Conclusion
we unveiled a peculiar mechanism by which TCF1 and HIF-1α can induce a reminiscent neuronal differentiation of hypoxic GBM cells, which is hampered, in normoxia, by high levels of TCF4, thus not only de facto controlling the balance between differentiation and stemness, but also impacting on intra-tumoral heterogeneity and eventually patient outcome.
Methods
here, the employment of ChIP-seq techniques together with co-immunoprecipitation approaches allowed to reconstruct the molecular interactions responsible for activating specific pro-differentiating transcriptional programs in GBM cells. Moreover, gene silencing/over-expression approaches coupled with the functional analysis of cell phenotype were applied to confirm ChIP-driven hypotheses. Finally, we combined the use of publicly available gene expression datasets with protein expression data by immunohistochemistry to test the clinical relevance of obtained
Results
our data clearly suggest that HIF-1α is recruited by the β-catenin/TCF1 complex to foster neuronal differentiation gene transcription in hypoxic GBM cells.
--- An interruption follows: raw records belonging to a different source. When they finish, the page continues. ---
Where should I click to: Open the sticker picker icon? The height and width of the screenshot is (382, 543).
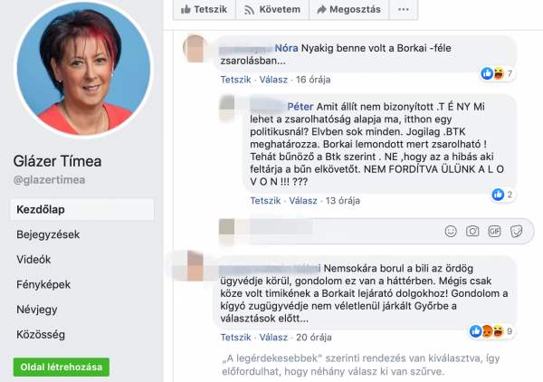[516, 231]
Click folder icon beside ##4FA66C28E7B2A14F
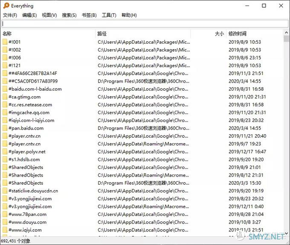The image size is (290, 245). (x=5, y=73)
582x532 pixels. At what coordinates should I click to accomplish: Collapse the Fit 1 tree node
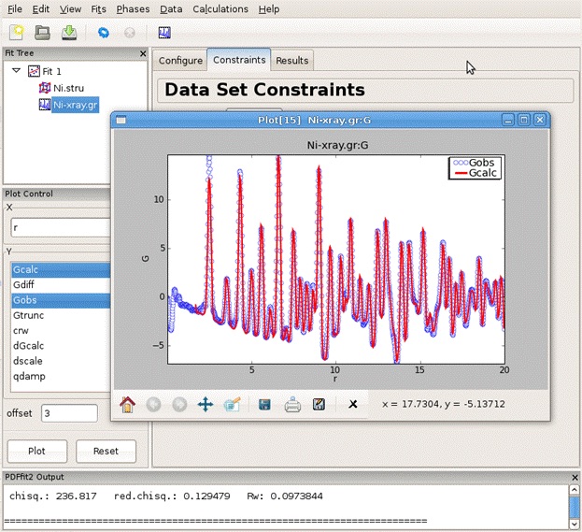pos(17,71)
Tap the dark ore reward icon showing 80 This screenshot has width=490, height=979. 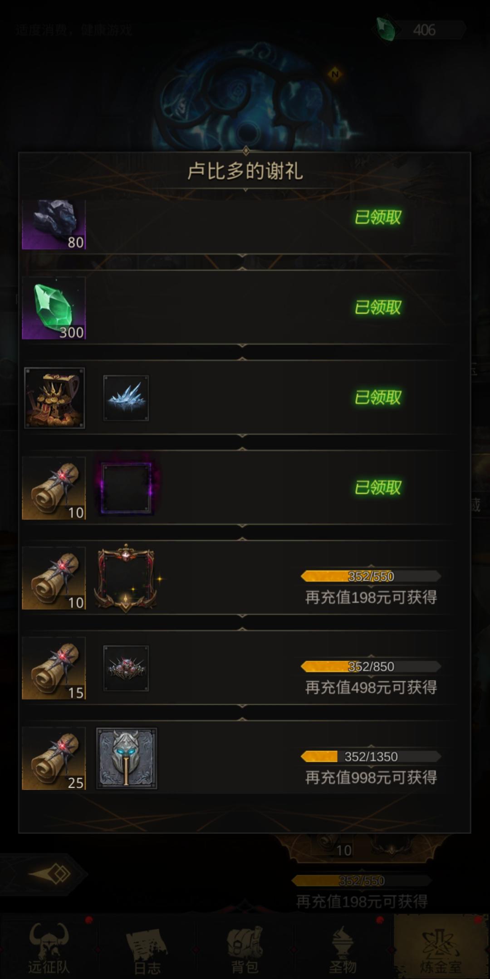tap(54, 224)
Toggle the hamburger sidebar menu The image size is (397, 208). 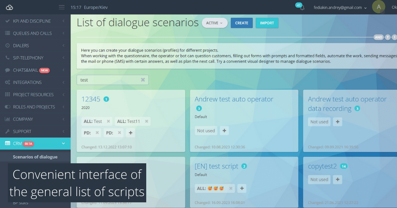(62, 7)
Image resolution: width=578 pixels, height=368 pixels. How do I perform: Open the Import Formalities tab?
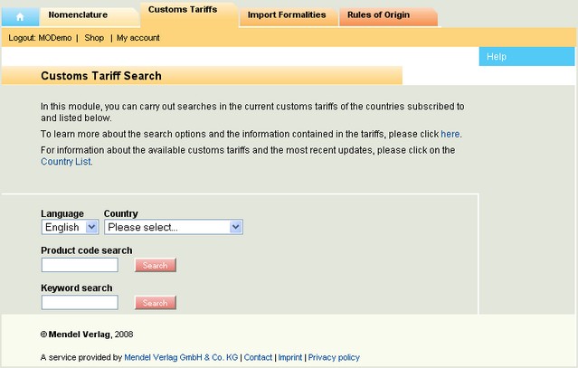tap(289, 16)
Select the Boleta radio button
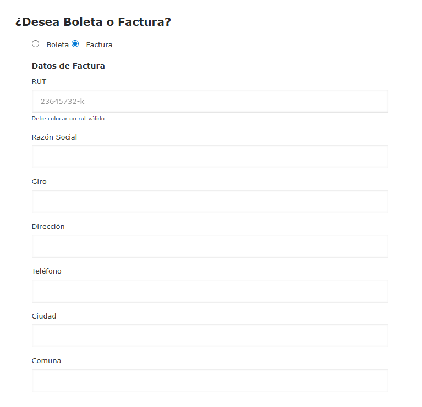Image resolution: width=422 pixels, height=407 pixels. click(36, 44)
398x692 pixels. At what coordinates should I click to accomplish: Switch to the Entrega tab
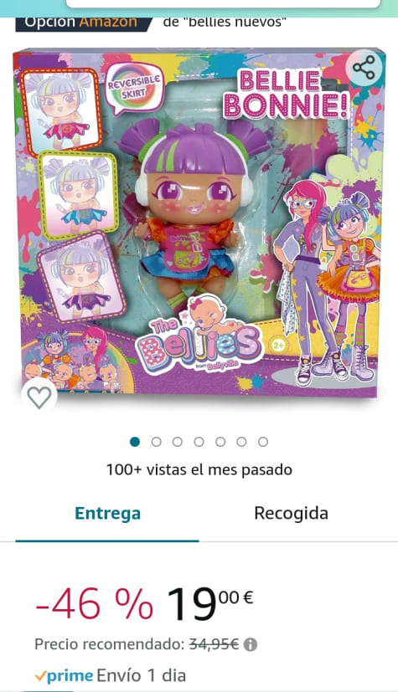pos(107,513)
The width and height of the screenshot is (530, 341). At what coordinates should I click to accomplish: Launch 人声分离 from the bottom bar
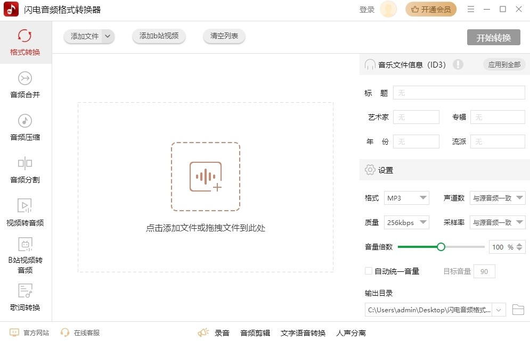pos(351,332)
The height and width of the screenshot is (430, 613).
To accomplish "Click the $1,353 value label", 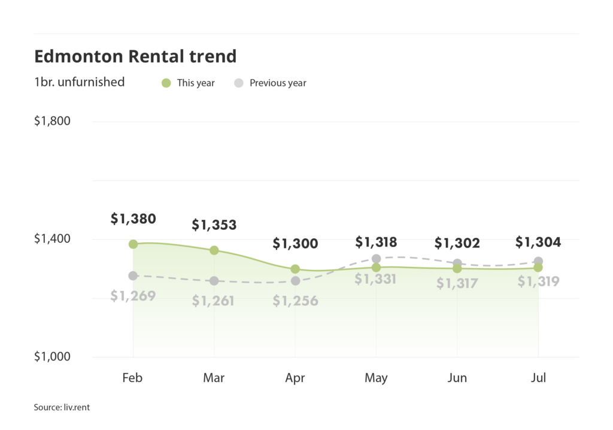I will coord(214,225).
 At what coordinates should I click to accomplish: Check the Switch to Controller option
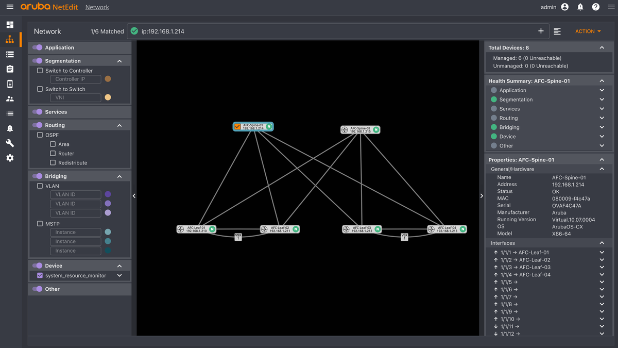40,71
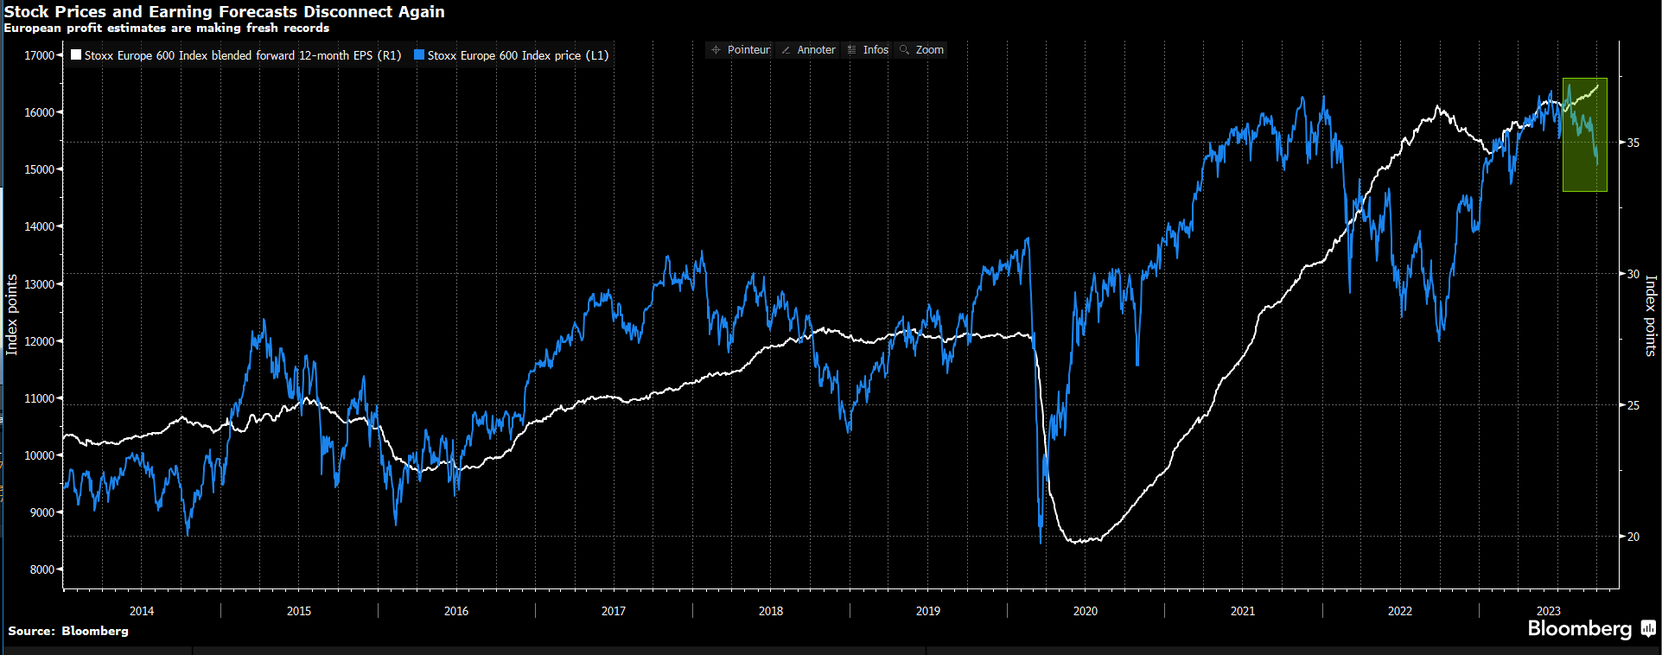The image size is (1662, 655).
Task: Click the white EPS legend square
Action: 76,55
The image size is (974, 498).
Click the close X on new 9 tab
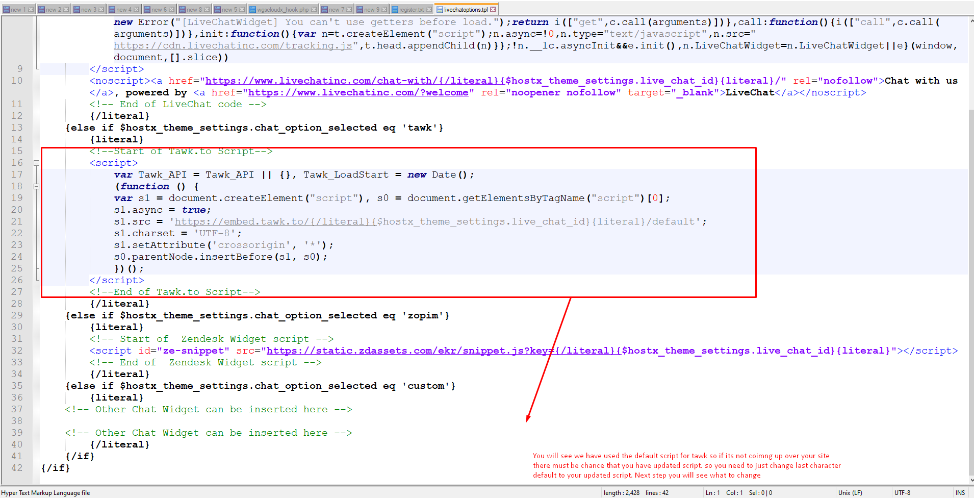tap(385, 10)
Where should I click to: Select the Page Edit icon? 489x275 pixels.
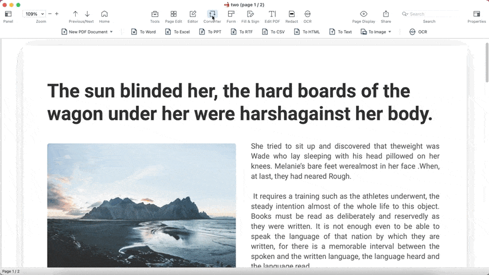point(174,14)

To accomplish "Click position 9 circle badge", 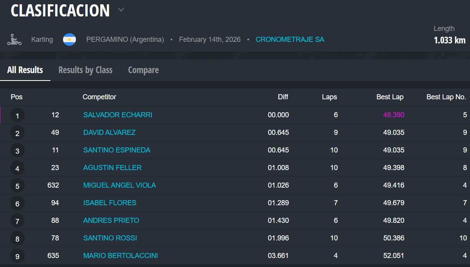I will (17, 256).
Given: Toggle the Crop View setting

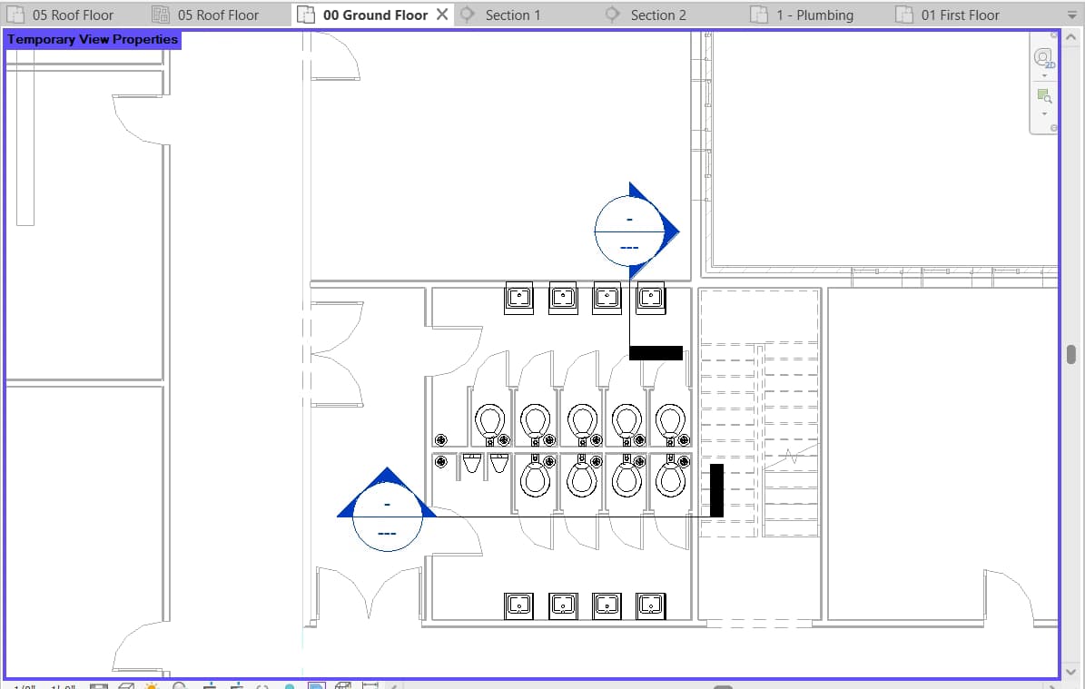Looking at the screenshot, I should [211, 685].
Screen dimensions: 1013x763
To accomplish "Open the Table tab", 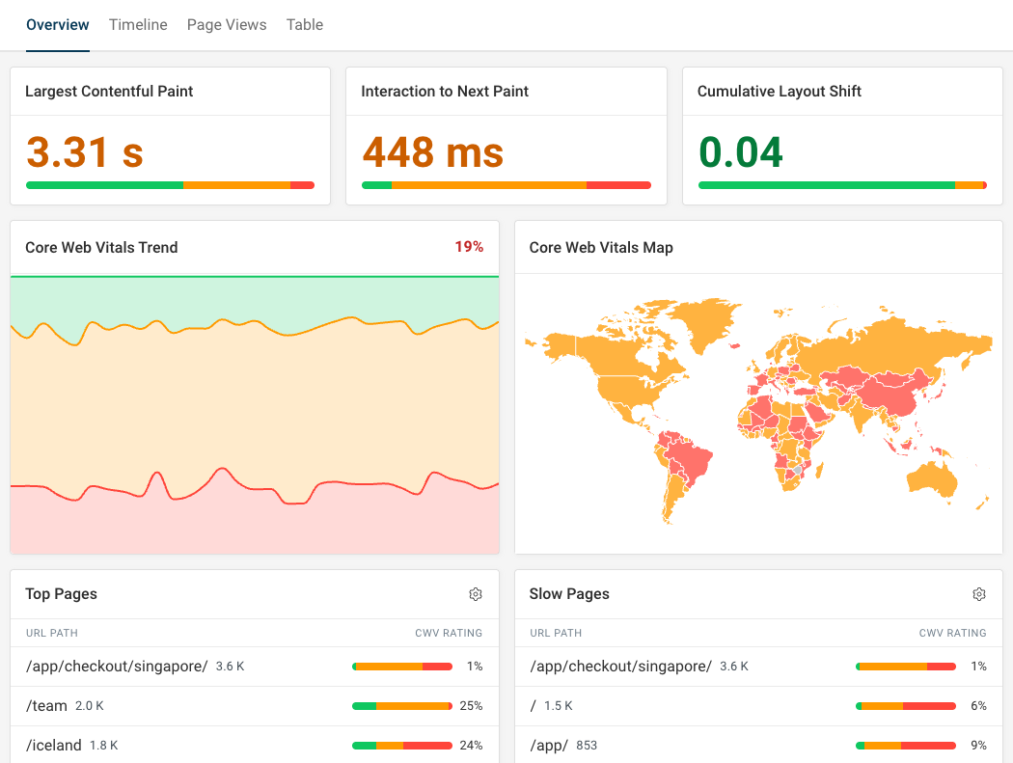I will coord(304,24).
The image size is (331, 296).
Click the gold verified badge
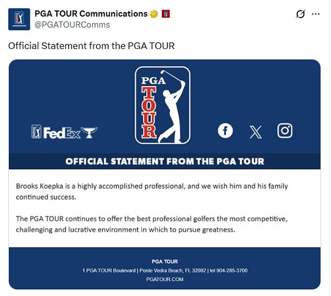(x=155, y=14)
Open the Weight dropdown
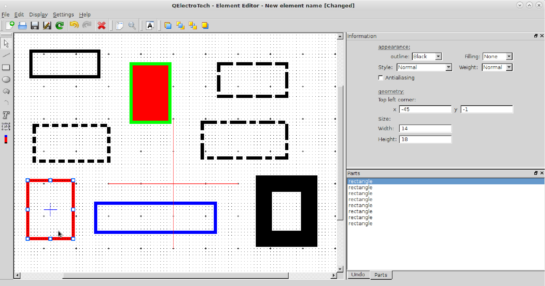 click(x=497, y=67)
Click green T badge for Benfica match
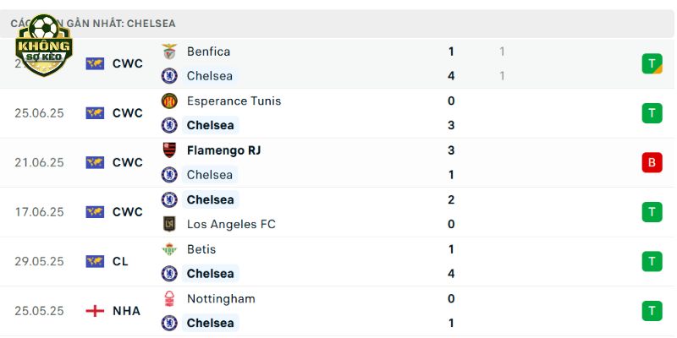Image resolution: width=677 pixels, height=338 pixels. 652,64
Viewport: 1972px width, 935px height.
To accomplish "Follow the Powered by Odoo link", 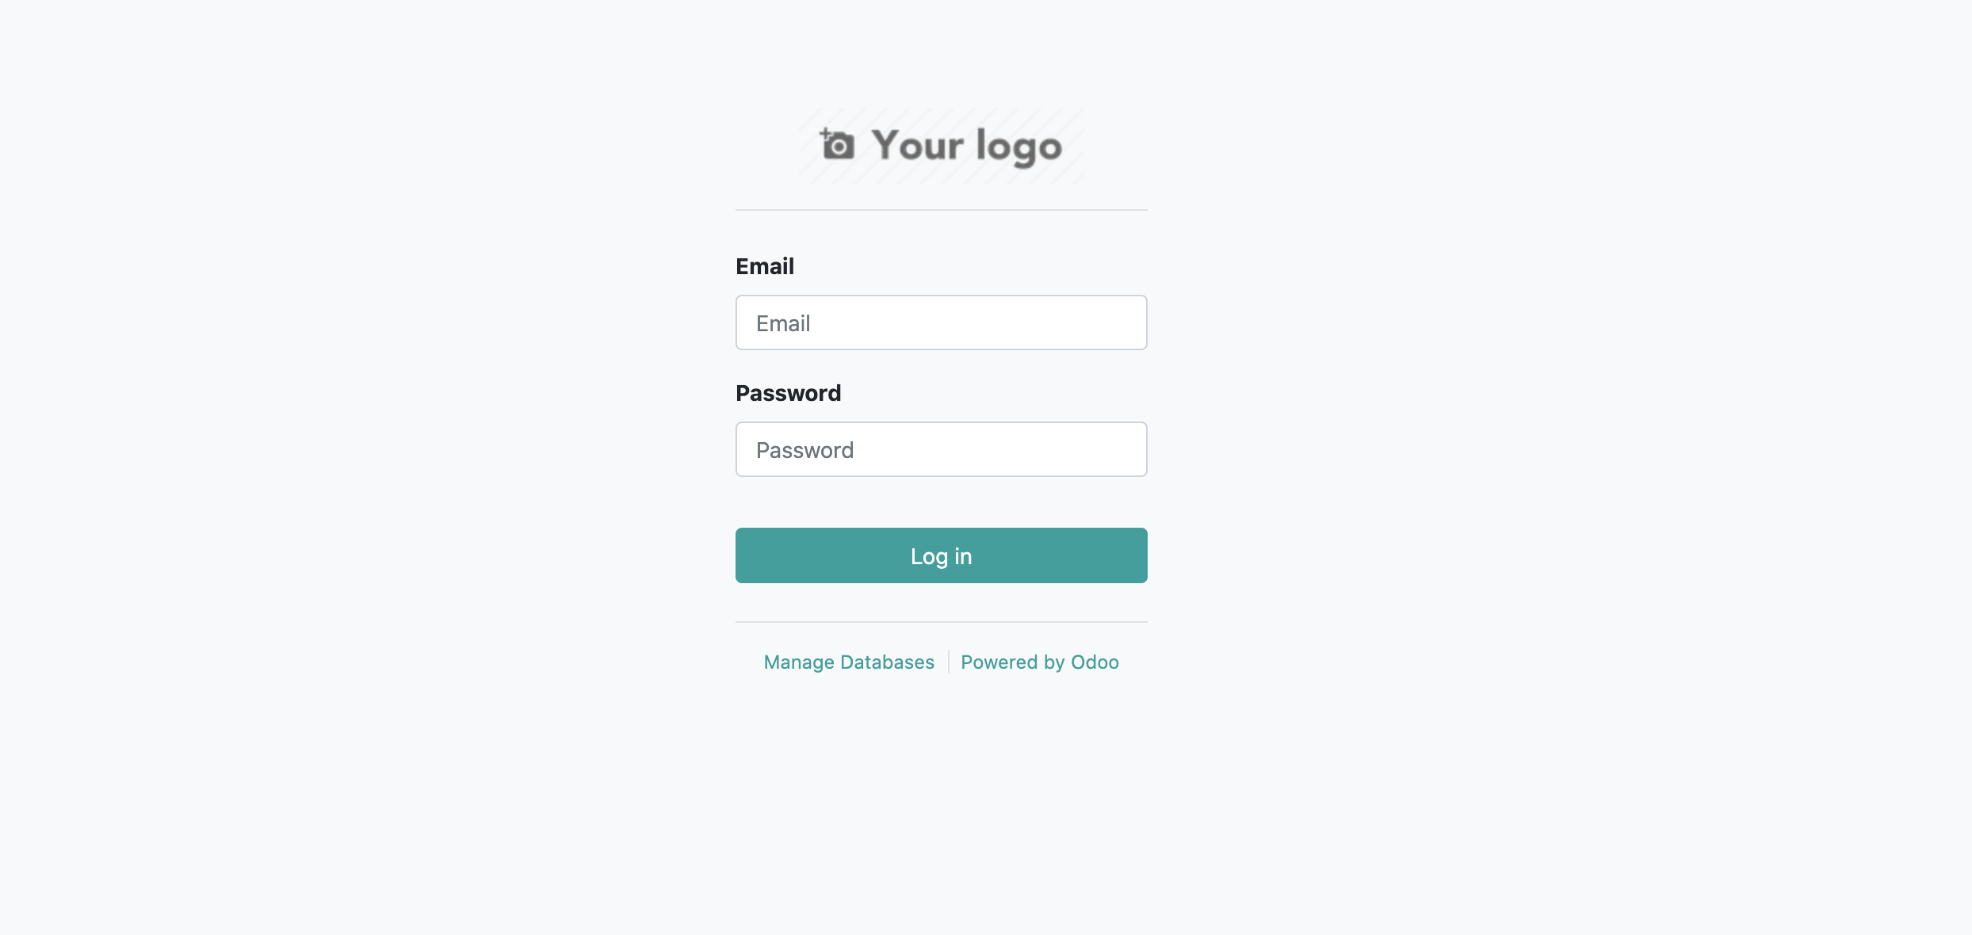I will (x=1040, y=662).

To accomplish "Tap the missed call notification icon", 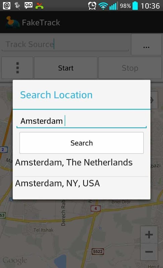I will pyautogui.click(x=39, y=6).
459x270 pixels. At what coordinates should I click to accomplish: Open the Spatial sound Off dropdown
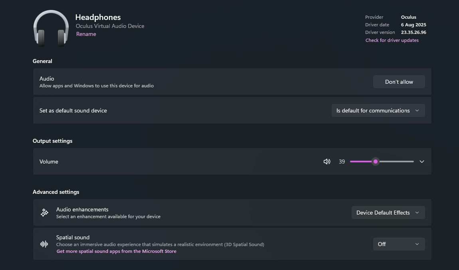point(399,244)
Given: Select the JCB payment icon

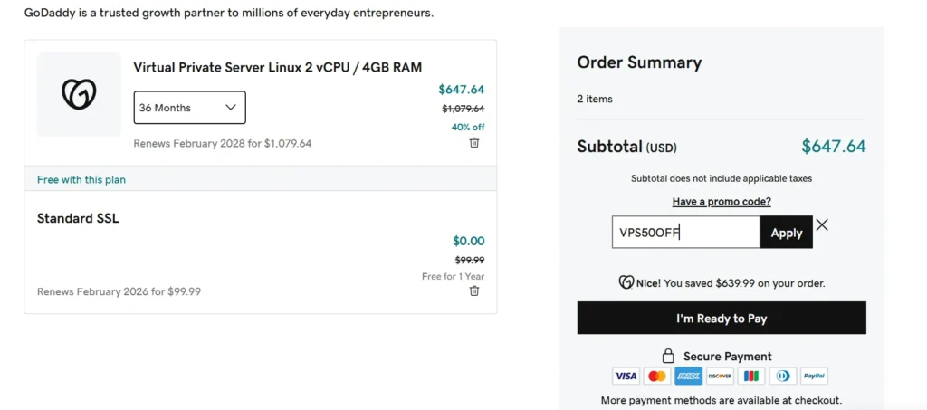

Conversely, at higher oxygen levels, the increased expression of TCF4 exerts a transcriptional inhibitory function on the same genomic regions, thus counteracting differentiation. Moreover, we demonstrate the existence of a positive correlation between the expression levels of HIF-1α, TCF1 and neuronal phenotype in GBM tumors, accompanied by the over-expression of several Wnt signaling components, finally affecting patient prognosis.